Тропинкой Дмитрий вывел друга в переулок, потом на пустырь засохшего озера. Часа полтора бродили они по станице. Крыши, погасшие окна закутались в буйных садах. Все спали, и тишина трогала, и звезды напоминали о детстве в Кривощекове. А так далеко они были сейчас от дома. Под красной черепичной крышей, с дырявым ведром на трубе, не спала только Боля, читала воспоминания о Чехове. В хате Дмитрий рассказал другу о Лиле.
— Я еще был студентом и познакомился с ней в поезде. И не познакомился даже, а так… попутчики. В Москве, с Казанского, провожал меня Егор. Потрепались, простились. Орет вслед: «Красивых женщин не обижай! знаем тебя… покуда! целуй и обнимай всех от меня». Стыд прямо. А я уезжал всегда из Москвы сам не свой, точно в ссылку. Егора ждали премьеры в театрах, интересные профессора, уроки фехтования, тьма-тьмущая собеседников, а меня что?
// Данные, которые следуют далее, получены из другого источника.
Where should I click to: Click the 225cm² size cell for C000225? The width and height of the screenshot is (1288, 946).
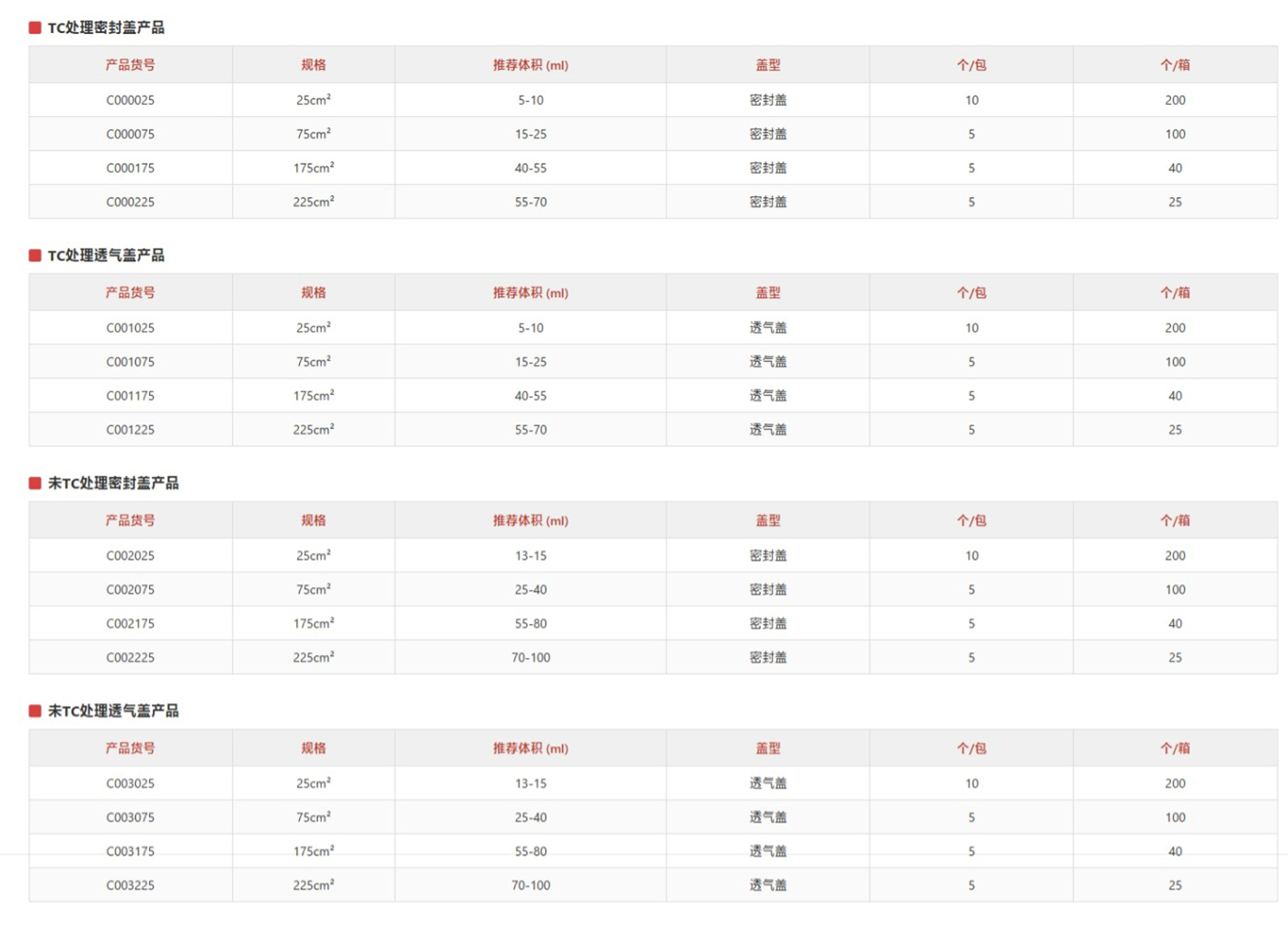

Примитивный провинциальный институт. Ехал я обычно так: поставлю вещи в купе и не захожу туда, у окна торчу. А тут проводница позвала за постель платить. Сидит напротив нее девушка. Симпатичная — первым делом отметил. Это хорошо. Женщины в дороге спят, закутаются в простыню с головой и не встают. Но все-таки: может, понравимся, может, иссохнет вся по мне…
— …повиснет на шее? умрет от любви и коварства.
— А-ага. В юности какие еще мысли? — ясно. И симпатичная же, темноглазая, робкая и не такая, чтобы сразу о себе что-то мнить, не-ет, этой вроде мужчины ни к чему, она их не боится, она вроде еще маленькая, чтобы воображать. А я орел! атлет! я про Микеланджело много знаю, я от Владьки нахватался, я сейчас запросто обворожу! И она так запросто просит меня подбросить чемодан наверх, смотрит как на братишку. А я нет: робкий-робкий, но ведь… боже мой! все одинаковы в эту пору! Я не чемодан, я будто ее поднимал к потолку, это же, считай, полдела. Завязка. Уже роман какой-то бешеный снится, уже она моя, я ею обладаю, она плачет и рыдает, не может без меня, хах-ха!
— Хах-ха! — Антошка пристукнул по столу стаканом. Налил.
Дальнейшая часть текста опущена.